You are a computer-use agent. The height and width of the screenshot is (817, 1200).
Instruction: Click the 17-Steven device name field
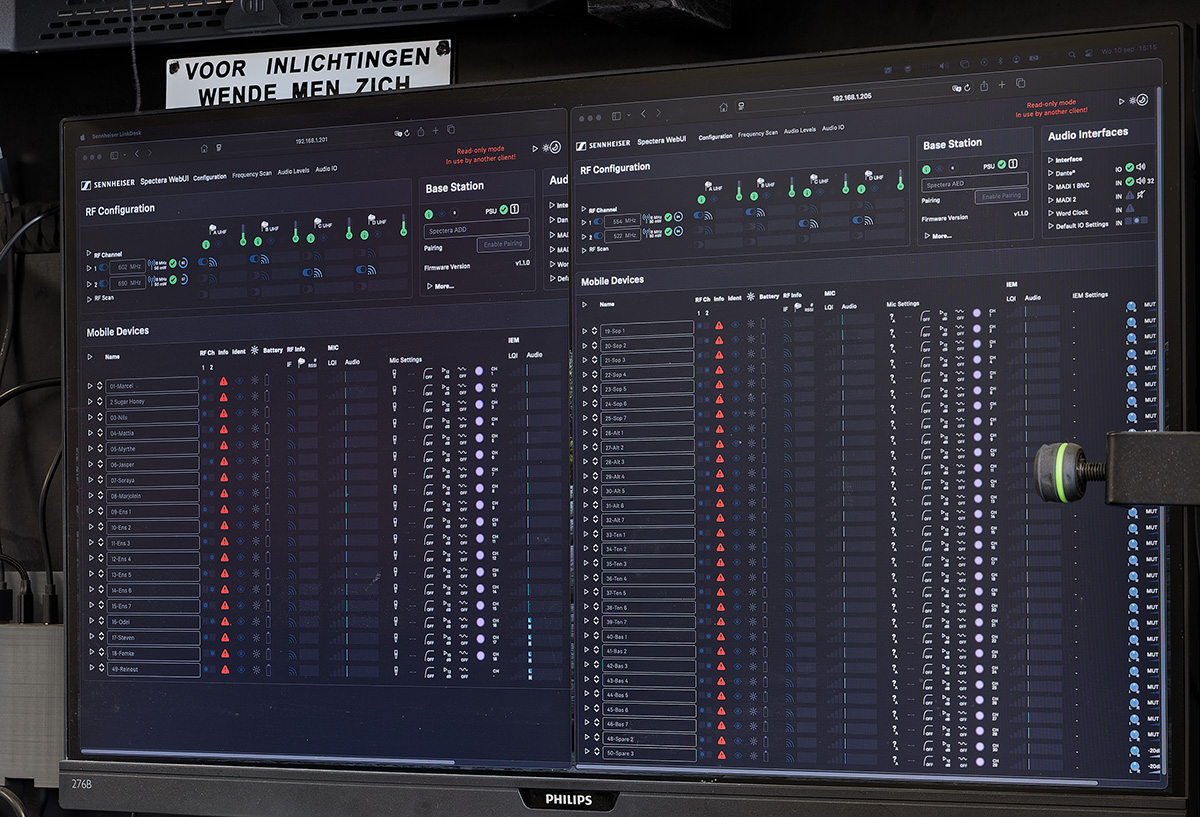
---
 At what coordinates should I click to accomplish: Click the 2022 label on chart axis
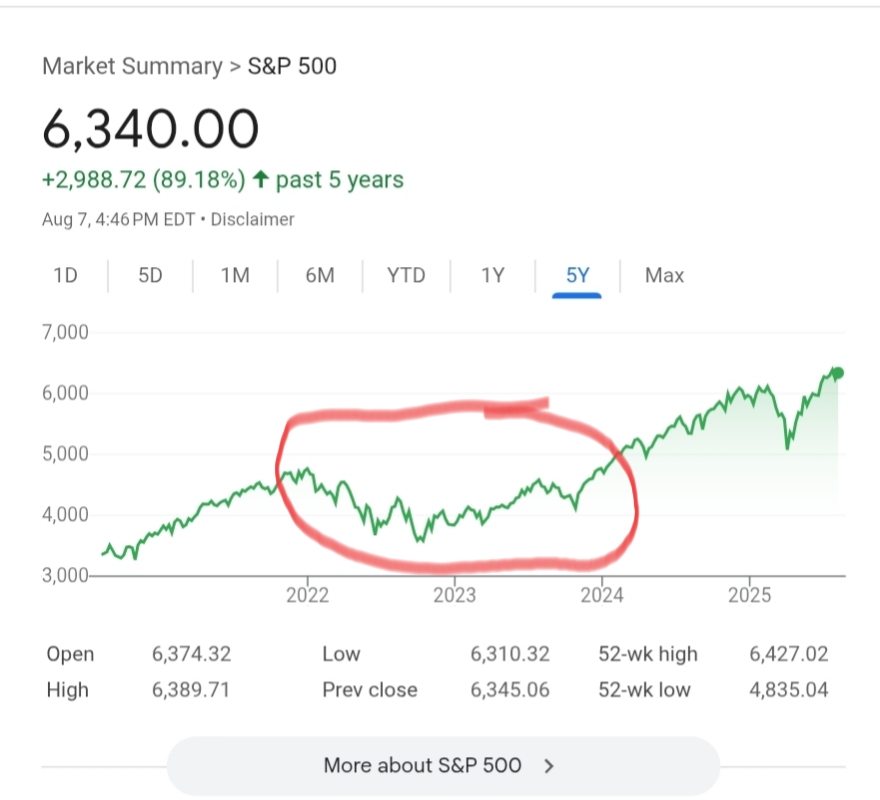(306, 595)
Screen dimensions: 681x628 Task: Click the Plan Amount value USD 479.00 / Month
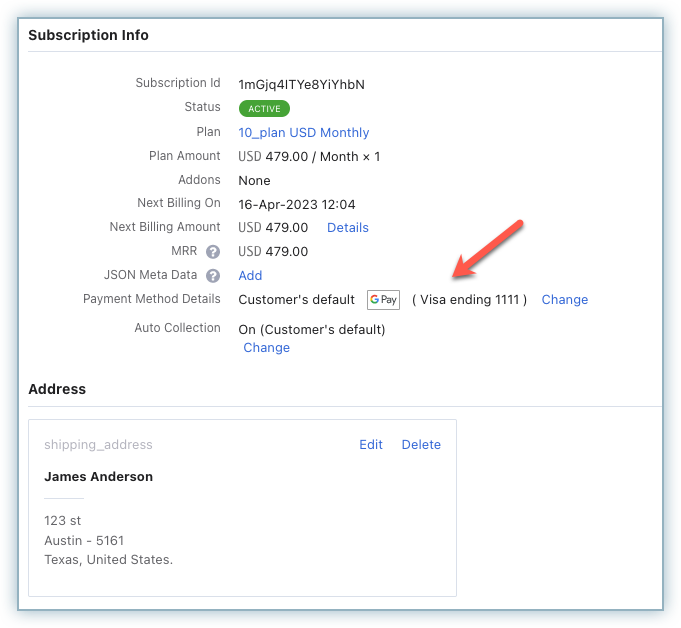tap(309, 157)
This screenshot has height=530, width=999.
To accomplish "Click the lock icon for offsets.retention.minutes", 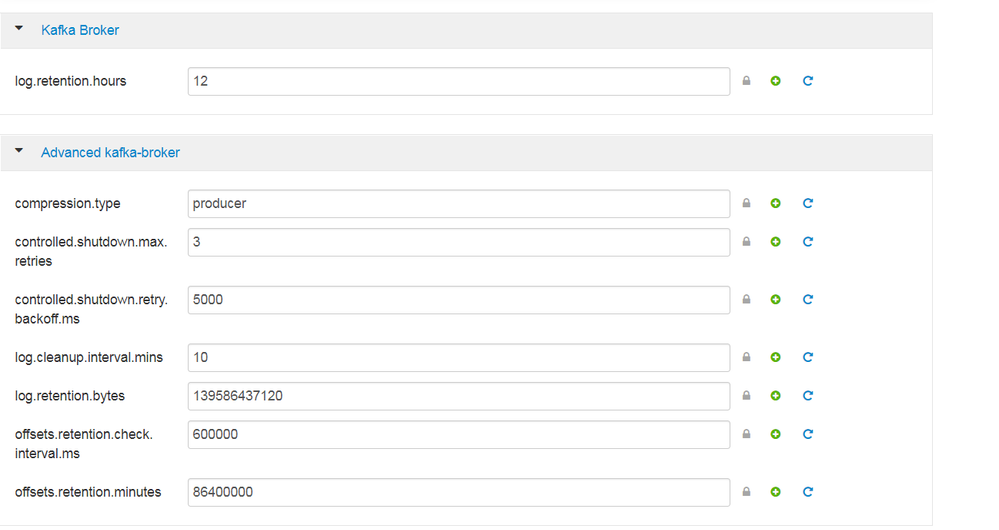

*Work order:* Each line above from the one containing "Screen dimensions: 681x628" through the one containing "the lock icon" is to be returned verbatim. Nothing else, and no pictures.

*Result for this task:*
Screen dimensions: 681x628 Task: Click the Plan Amount value USD 479.00 / Month
tap(309, 157)
This screenshot has height=530, width=999.
To accomplish "Click the lock icon for offsets.retention.minutes", 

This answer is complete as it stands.